PETA Resolution Prompted by Oil Giant’s Massive Donation to Texas A&M University, Where Golden Retrievers Are Used in Muscular Dystrophy Experiments

For Immediate Release:
December 13, 2017

Contact:
Tasgola Bruner 202-483-7382

San Ramon, Calif.

PETA has submitted a shareholder resolution calling on Chevron to reconsider its support for Texas A&M University (TAMU) while the school conducts painful and deadly muscular dystrophy (MD) experiments on dogs. The company has donated $69 million to TAMU, and one of its vice presidents is an alumnus of the school. So far, the company has refused to respond to PETA’s invitations to discuss the experiments or to the 109,825 consumers who have e-mailed it through PETA’s online action alert.

“Every single dollar implicates Chevron in the miserable lives and early deaths of the dogs who are suffering in this school’s muscular dystrophy laboratory,” says PETA Senior Vice President Kathy Guillermo. “PETA is calling on the company to hit the brakes on its donations until Texas A&M stops breeding, tormenting, and killing dogs in studies that have failed to produce a cure or even a treatment that reverses muscular dystrophy in humans.”

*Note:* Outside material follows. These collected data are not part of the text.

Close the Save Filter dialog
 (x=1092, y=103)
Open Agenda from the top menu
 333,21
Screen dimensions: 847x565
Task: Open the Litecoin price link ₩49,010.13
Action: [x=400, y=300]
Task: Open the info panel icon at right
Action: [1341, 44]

PETA obtained video footage of TAMU’s laboratory that shows dogs in bleak metal cages struggling to walk, swallow, and even breathe. Decades of these experiments have failed to alleviate human suffering, whereas cutting-edge techniques, such as studying cells and tissues from human MD patients and transplanting healthy, human-derived muscle cells into patients, are proving to be promising areas of research.

In September, the company also reportedly orchestrated the premature removal of several PETA ads placed at public bus shelters near its headquarters. The ads showed a crippled golden retriever named Peony alongside the message “Chevron: Stop Fueling Dog-Abusing Texas A&M.” PETA’s efforts to end TAMU’s ineffective dog experiments have received support from patients afflicted with MD, patients afflicted with MD, scientists—who have criticized the experiments’ inapplicability to human patients—and public figures, including Miami Dolphins quarterback and TAMU alumnus Ryan Tannehill and commentator Bill Maher, who called the lead researcher “dogs’ worst enemy.”